* **Stated goal**:
Rewrite the lines from the one containing "Click Learn More under Home organization" through the end of the records, putting "Illustrator" in place of "Photoshop" and leaving everything else the same.

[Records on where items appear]
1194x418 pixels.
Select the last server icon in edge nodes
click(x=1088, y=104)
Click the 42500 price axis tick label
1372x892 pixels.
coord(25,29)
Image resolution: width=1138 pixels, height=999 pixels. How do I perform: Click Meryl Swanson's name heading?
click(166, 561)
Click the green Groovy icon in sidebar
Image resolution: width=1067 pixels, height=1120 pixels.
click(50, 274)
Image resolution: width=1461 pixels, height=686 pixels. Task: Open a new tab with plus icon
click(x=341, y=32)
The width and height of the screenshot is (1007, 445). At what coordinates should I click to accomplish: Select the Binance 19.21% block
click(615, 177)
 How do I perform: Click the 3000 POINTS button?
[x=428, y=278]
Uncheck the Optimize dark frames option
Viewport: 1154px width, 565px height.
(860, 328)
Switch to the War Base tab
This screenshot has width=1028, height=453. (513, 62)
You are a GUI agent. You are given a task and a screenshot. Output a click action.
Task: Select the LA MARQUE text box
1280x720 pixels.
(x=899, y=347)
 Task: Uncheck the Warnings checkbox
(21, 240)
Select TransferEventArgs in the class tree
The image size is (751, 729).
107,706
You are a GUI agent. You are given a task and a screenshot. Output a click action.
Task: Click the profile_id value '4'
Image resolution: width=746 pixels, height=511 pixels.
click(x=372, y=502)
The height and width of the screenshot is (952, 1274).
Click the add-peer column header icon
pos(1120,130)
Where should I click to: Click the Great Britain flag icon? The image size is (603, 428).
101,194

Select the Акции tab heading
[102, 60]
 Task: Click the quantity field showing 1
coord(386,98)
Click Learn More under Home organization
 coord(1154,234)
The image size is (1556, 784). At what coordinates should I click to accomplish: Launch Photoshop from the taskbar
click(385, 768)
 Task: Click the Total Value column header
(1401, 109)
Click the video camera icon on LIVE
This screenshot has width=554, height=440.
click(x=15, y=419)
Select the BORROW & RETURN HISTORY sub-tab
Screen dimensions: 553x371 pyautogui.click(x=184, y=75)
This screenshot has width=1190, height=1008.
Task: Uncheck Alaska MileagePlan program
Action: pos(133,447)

* **Exercise answer**:
Click Learn More under Home organization
 coord(1154,234)
The image size is (1556, 784). At what coordinates should I click to accomplish: Launch Illustrator from the taskbar
click(385, 768)
 Task: Click the Total Value column header
(1401, 109)
Click the video camera icon on LIVE
This screenshot has width=554, height=440.
click(x=15, y=419)
Select the BORROW & RETURN HISTORY sub-tab
Screen dimensions: 553x371 pyautogui.click(x=184, y=75)
This screenshot has width=1190, height=1008.
Task: Uncheck Alaska MileagePlan program
Action: pos(133,447)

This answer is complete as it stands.